BEFORE the lockdown hit, I’d decided that I would update my book on New Zealand.
I thought it would be nice to add some information on where to see sunrises from, all the more so as New Zealand is ‘first to see the new day’, being so far east.
As I was in Auckland, I decided to drive from where I was staying in Point Chevalier, west of downtown, to St Heliers east of the downtown area to see the sunrise over the water there. And then make my way west on foot along Kohimarama Beach to Mission Bay and its memorial to the former Prime Minister Michael Joseph Savage. And then finally to Ōkahu Bay a little further west.
Here’s a map showing the area I visited, inside the red box. Kohimarama Beach is the long beach between Mission Bay and St Heliers, and Ōkahu Bay is the westward facing bay at the far left where highway number 7 is indicated.
These are great spots for seeing the sunrise, because they look out over water to the north and to the east. And because you can see the great, green volcano of Rangitoto Island, and the other islands of the great waterway through which ships approach Auckland from the east, which is known as the Hauraki Gulf. It’s also possible to sail into Auckland from the west, but the western approaches are much more dodgy for shipping. The western coast is really wild, the coast shown in the film The Piano. The Hauraki Gulf is quite sheltered by comparison.

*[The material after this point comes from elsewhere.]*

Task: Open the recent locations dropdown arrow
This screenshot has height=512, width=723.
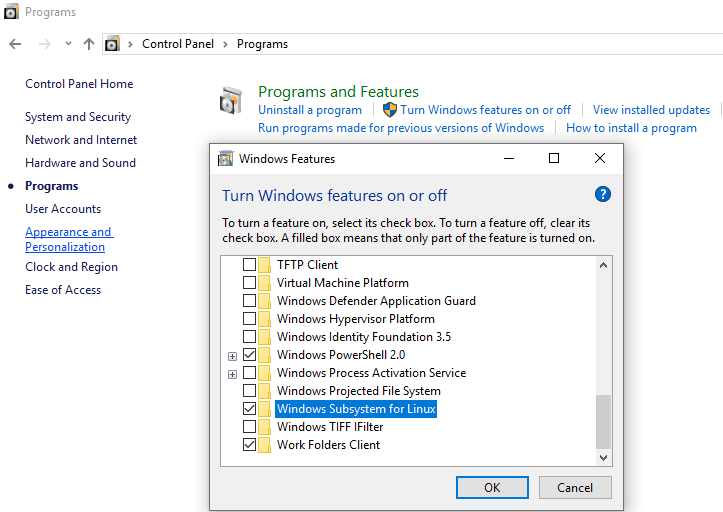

“Let’s face it, it is a gorgeous site to build a city,” the Australian urbanist Peter Newman has said. And this stretch of urban beach is one of the best bits. Here’s a video about Mission Bay from Destination Auckland, on Youtube.
It was March, and sunrise was at about 6:45 am. I got up at 5:30 and arrived in St Heliers at six. I was amazed at the number of joggers out and that the cafes were already open, with first responders having takeaway coffee on the park benches, as I continued to a walk and take photos from bay to bay. There was a a great opportunity to read the New Zealand Herald and have a cappucino after I’d done my hike.
Always, Rangitoto Island was on my right. I couldn’t resist taking a selfie.
The sun begin to peep up by the time I got to Mission Bay.
Mission Bay includes a memorial to the much-loved Prime Minister who guided New Zealand out of the Great Depression of the 1930s, Michael Joseph Savage.
Savage died during World War II and was interred under the huge memorial.
It’s on a hill, and I had to climb up to get to it.
If you look at this Covid-19 briefing by the current Prime Minister, Jacinda Ardern, you can see a portrait of Savage in the background.
So, that’s the significance of the Savage Memorial. It’s almost worth being dead for, to be commemorated like that!
It’s in a great park on top of the hill.
I filmed a short video from the memorial:
And got a view of the city centre and the Auckland Harbour Bridge.
This area, known as Bastion Point, or as Kohimarama or Takaparawhā in Māori, is also the site of a famous Māori land dispute and protest action that took place in 1978.
And finally, Ōkahu Bay.
I was amazed. All along, Rangitoto was in the background and the other Hauraki Gulf Islands.
"Today is one of Auckland’s ravishing days of exquisite beauty, enough to make a man foreswear [sic] heaven & worship the beauty of the lower earth."
Thus wrote John Logan Campbell, one of the founders of Auckland, a man who could nevertheless be critical of local society, as compared to the city’s delightful setting:
"‘All save the face of man is divine.’ I would not allow my two girls to remain & run the risk of being ‘colonial’ . . ."
Too late for me, I guess! Anyhow, this is the first of several posts on sunrises in Auckland, that I’m going to be putting up over the next few weeks, among others.